------ Data for this task ------

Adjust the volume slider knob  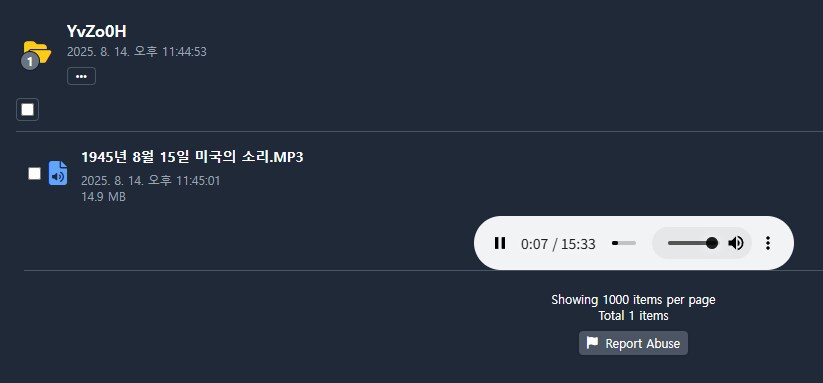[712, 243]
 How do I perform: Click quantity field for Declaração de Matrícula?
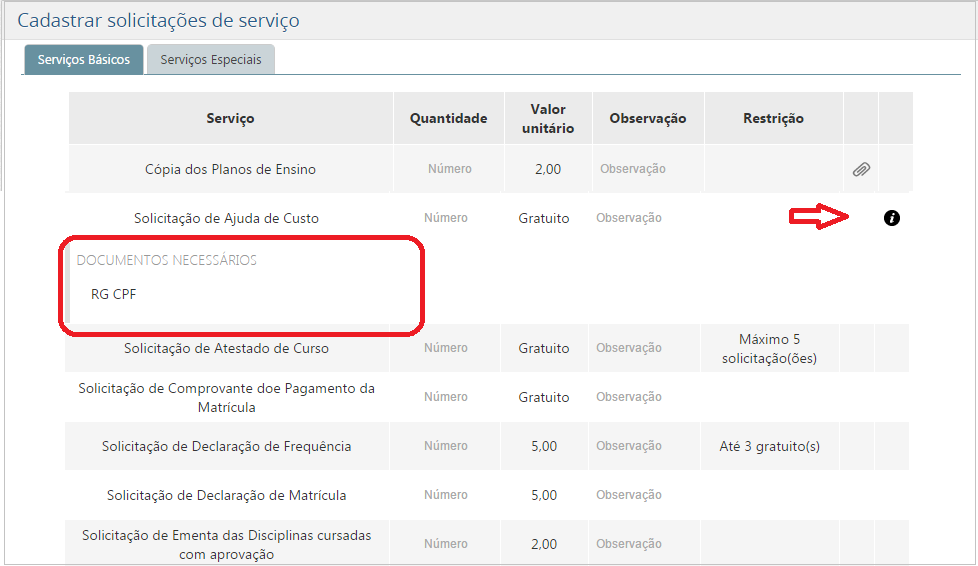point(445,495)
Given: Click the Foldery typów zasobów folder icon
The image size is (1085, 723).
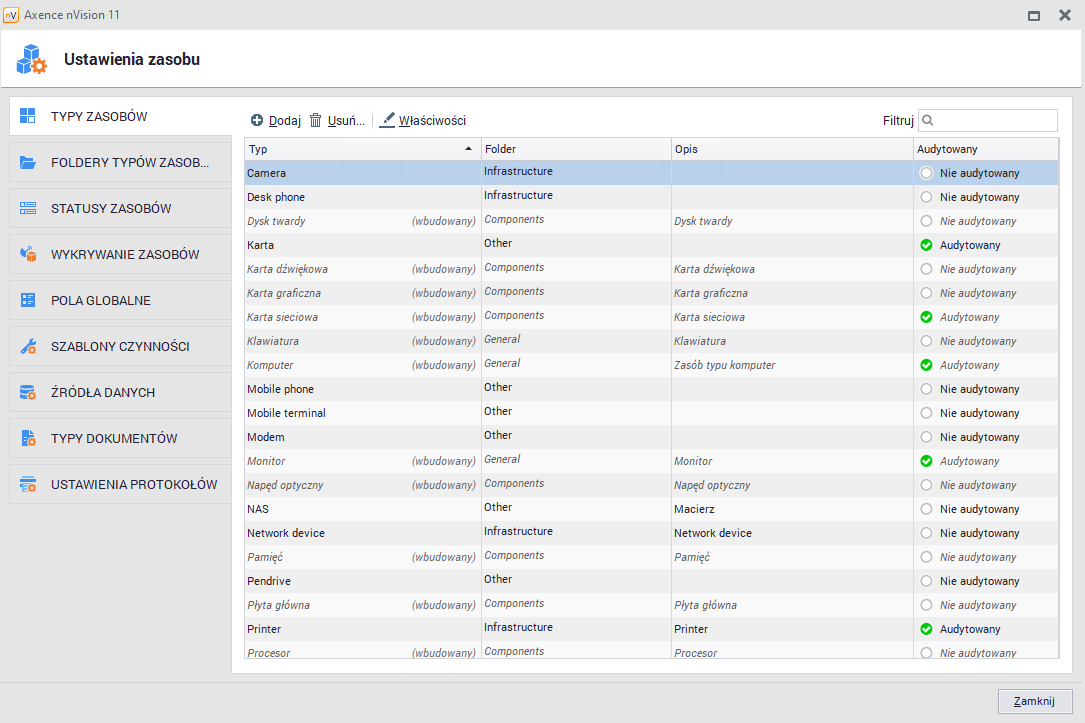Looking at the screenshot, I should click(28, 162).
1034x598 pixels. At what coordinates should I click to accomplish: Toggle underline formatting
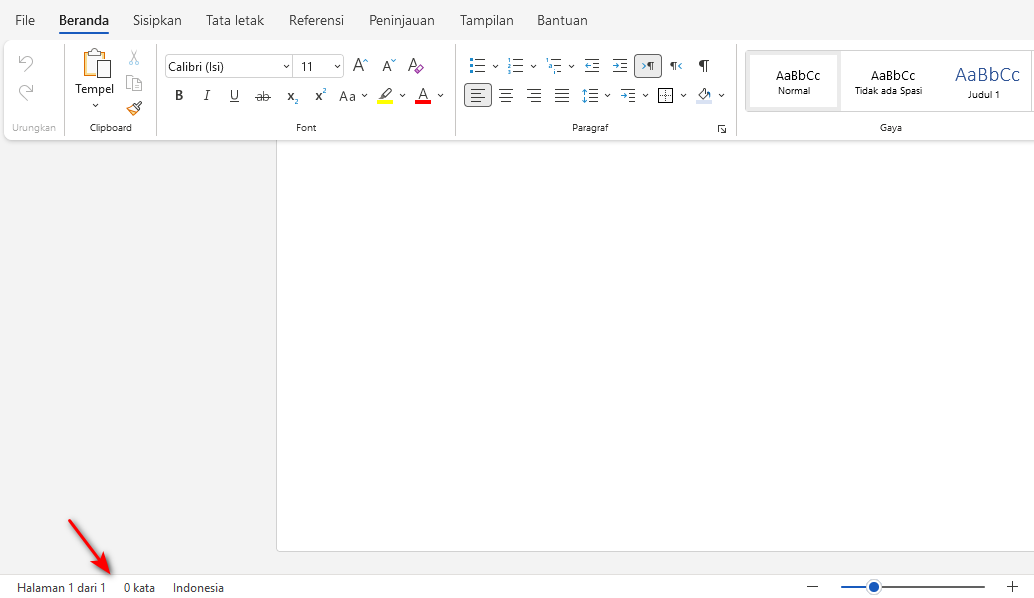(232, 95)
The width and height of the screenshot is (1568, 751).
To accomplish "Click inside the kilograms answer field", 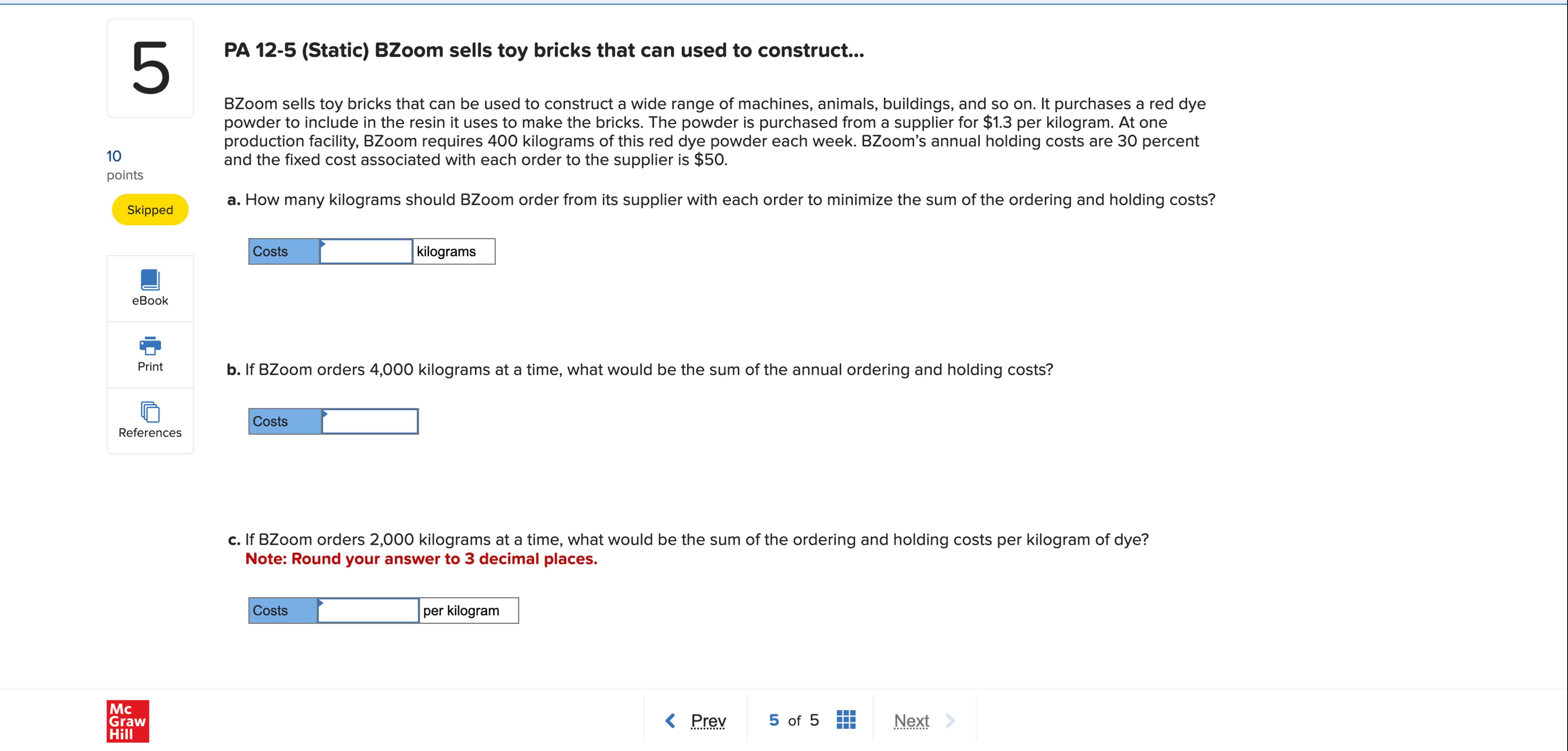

------

Task details | Give again, word for word, each line from the one holding "The width and" through the end of the entries, and leave out any picture.

Answer to this task |
The width and height of the screenshot is (1568, 751).
To accomplish "Click inside the kilograms answer field", 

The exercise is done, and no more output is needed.